**About this exercise**.
All of the records must be set down again word for word.

**Given data**.
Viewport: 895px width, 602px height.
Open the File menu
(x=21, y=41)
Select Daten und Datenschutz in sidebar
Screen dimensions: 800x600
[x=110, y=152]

**Answer to this task**.
Viewport: 895px width, 602px height.
Open the File menu
(x=21, y=41)
Select Daten und Datenschutz in sidebar
Screen dimensions: 800x600
[x=110, y=152]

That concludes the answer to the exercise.